> **Data rows**:

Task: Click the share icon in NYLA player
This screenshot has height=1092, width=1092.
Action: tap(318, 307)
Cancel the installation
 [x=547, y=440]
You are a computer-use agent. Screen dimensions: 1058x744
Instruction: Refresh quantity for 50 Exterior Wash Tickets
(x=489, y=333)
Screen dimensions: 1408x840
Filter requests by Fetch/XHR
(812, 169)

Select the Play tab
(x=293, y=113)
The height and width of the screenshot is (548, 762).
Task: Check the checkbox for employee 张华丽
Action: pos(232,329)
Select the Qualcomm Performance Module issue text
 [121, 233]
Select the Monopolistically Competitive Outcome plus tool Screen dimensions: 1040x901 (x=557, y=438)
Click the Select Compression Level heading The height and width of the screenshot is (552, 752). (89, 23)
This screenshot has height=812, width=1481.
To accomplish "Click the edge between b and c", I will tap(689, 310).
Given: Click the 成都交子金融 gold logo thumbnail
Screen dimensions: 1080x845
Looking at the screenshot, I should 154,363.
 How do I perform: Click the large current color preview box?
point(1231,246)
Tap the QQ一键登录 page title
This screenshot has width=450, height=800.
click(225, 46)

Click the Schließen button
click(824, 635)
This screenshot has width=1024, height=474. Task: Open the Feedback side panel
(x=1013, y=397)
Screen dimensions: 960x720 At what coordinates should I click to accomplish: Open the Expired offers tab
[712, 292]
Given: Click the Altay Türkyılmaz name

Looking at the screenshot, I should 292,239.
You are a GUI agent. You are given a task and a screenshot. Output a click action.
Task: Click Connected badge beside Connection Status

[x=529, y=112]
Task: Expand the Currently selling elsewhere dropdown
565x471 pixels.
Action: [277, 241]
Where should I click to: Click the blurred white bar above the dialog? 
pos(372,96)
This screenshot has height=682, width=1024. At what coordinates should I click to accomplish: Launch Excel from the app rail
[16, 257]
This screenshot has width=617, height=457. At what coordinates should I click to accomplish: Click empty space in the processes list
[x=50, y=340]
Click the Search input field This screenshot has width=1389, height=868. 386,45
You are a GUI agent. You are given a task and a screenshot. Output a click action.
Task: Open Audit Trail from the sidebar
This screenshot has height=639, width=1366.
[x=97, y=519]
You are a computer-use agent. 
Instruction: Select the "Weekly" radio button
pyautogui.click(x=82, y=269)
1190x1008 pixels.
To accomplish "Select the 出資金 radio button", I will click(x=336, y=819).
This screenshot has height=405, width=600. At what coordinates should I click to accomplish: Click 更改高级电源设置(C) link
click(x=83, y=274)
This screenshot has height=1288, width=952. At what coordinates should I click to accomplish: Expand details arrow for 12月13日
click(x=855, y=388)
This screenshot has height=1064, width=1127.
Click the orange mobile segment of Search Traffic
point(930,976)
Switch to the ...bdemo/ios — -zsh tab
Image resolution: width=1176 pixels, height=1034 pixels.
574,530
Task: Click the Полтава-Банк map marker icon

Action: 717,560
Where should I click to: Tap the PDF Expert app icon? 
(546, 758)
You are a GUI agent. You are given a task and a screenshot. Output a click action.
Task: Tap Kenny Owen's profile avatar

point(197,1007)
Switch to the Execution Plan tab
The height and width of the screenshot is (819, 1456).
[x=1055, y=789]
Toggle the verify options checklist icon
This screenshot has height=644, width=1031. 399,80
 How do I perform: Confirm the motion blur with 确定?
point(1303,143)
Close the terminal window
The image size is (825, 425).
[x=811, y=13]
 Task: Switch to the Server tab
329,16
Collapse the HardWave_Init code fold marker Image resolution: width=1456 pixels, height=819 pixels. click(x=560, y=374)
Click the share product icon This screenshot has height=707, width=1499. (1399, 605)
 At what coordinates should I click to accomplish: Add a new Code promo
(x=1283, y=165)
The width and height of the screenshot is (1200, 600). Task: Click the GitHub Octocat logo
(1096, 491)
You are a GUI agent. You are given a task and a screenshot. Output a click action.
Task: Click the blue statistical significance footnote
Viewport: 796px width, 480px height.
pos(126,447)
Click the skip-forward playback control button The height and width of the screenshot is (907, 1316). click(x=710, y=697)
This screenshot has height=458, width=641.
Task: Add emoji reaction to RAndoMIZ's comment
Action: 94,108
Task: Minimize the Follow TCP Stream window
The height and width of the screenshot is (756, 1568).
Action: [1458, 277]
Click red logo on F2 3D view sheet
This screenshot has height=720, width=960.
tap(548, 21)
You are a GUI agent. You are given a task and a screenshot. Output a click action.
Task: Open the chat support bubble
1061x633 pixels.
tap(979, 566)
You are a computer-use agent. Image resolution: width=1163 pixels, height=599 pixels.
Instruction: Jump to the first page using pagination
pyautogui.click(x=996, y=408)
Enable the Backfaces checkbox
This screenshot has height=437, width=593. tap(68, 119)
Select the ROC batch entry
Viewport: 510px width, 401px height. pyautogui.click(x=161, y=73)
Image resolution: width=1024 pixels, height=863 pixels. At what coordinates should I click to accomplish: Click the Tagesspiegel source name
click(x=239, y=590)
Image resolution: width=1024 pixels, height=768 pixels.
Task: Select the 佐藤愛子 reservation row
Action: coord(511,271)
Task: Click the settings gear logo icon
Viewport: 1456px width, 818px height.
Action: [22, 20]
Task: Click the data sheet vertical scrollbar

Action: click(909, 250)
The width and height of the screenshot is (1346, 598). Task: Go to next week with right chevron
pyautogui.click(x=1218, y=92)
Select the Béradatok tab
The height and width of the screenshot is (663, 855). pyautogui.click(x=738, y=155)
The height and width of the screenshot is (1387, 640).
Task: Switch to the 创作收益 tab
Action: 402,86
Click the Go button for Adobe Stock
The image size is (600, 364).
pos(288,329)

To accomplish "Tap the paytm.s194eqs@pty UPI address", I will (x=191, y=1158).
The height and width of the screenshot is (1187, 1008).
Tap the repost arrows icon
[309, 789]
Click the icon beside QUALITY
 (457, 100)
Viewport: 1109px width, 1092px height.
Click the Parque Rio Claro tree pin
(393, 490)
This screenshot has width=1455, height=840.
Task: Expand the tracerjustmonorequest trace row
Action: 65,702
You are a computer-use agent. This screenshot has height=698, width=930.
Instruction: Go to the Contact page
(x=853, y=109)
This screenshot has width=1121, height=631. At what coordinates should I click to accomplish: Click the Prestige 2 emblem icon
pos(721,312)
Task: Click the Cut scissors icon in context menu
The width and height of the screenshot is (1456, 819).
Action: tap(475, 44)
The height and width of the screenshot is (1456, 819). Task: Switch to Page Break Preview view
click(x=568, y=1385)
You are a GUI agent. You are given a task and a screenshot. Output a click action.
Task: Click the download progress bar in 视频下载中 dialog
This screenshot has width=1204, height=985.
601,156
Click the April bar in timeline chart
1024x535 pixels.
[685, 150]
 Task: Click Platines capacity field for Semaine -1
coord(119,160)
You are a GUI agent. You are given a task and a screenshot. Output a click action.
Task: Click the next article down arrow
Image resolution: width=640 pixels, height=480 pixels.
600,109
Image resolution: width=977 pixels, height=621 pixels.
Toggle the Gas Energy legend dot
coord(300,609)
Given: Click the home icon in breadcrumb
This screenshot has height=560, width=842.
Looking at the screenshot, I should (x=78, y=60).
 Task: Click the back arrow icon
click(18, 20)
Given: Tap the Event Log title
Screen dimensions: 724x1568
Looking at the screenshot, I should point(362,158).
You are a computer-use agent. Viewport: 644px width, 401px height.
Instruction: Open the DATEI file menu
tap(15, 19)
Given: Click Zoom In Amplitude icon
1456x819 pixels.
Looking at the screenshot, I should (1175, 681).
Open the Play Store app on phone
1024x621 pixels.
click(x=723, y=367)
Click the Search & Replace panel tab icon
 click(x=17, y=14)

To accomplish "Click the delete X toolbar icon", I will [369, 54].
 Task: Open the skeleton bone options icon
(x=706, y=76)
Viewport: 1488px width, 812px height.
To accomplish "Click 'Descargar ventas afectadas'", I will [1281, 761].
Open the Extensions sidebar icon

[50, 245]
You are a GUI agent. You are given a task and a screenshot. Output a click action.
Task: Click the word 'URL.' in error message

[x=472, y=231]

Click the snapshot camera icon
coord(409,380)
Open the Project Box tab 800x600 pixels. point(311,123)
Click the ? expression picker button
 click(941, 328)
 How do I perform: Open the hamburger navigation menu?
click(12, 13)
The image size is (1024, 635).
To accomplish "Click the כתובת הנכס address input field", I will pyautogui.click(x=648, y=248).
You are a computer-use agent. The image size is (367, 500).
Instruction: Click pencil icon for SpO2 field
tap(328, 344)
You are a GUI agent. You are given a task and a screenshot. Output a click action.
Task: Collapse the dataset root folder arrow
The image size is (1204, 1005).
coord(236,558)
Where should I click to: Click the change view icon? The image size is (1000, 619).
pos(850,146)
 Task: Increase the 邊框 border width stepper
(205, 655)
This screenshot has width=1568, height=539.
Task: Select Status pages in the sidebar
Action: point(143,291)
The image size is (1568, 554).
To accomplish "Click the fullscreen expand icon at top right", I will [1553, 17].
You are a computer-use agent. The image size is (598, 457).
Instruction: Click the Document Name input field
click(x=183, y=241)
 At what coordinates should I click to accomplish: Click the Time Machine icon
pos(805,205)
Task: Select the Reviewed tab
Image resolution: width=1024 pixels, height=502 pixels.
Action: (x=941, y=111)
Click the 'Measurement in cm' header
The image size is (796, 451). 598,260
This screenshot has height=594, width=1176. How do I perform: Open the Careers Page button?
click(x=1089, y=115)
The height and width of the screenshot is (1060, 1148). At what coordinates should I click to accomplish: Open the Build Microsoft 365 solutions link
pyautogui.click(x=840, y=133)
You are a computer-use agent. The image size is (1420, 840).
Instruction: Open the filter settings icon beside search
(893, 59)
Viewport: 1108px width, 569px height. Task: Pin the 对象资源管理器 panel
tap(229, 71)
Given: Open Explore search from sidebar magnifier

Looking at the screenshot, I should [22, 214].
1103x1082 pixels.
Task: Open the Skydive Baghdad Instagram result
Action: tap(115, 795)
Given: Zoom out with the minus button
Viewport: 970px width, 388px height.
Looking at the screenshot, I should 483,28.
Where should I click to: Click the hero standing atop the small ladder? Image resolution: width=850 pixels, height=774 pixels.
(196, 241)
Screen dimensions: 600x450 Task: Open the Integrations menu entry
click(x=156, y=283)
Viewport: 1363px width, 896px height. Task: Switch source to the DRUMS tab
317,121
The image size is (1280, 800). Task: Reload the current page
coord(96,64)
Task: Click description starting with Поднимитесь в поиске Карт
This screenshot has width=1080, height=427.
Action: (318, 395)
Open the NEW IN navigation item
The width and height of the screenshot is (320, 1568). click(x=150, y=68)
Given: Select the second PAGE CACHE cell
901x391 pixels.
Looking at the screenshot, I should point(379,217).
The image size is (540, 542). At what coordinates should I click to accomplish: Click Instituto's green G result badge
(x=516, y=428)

> **Exercise aim**: Output the stretch of rows that opens with the row containing "Given: Open Explore" and closes with the row containing "The width and height of the screenshot is (320, 1568).", inclusive, as a Markdown table with an Index column numbering each row and a Content column holding its text. Omit blank rows.

> **Expected answer**:
| Index | Content |
|---|---|
| 1 | Given: Open Explore search from sidebar magnifier |
| 2 | Looking at the screenshot, I should [22, 214]. |
| 3 | 1103x1082 pixels. |
| 4 | Task: Open the Skydive Baghdad Instagram result |
| 5 | Action: tap(115, 795) |
| 6 | Given: Zoom out with the minus button |
| 7 | Viewport: 970px width, 388px height. |
| 8 | Looking at the screenshot, I should 483,28. |
| 9 | Where should I click to: Click the hero standing atop the small ladder? Image resolution: width=850 pixels, height=774 pixels. |
| 10 | (196, 241) |
| 11 | Screen dimensions: 600x450 Task: Open the Integrations menu entry |
| 12 | click(x=156, y=283) |
| 13 | Viewport: 1363px width, 896px height. Task: Switch source to the DRUMS tab |
| 14 | 317,121 |
| 15 | The image size is (1280, 800). Task: Reload the current page |
| 16 | coord(96,64) |
| 17 | Task: Click description starting with Поднимитесь в поиске Карт |
| 18 | This screenshot has width=1080, height=427. |
| 19 | Action: (318, 395) |
| 20 | Open the NEW IN navigation item |
| 21 | The width and height of the screenshot is (320, 1568). click(x=150, y=68) |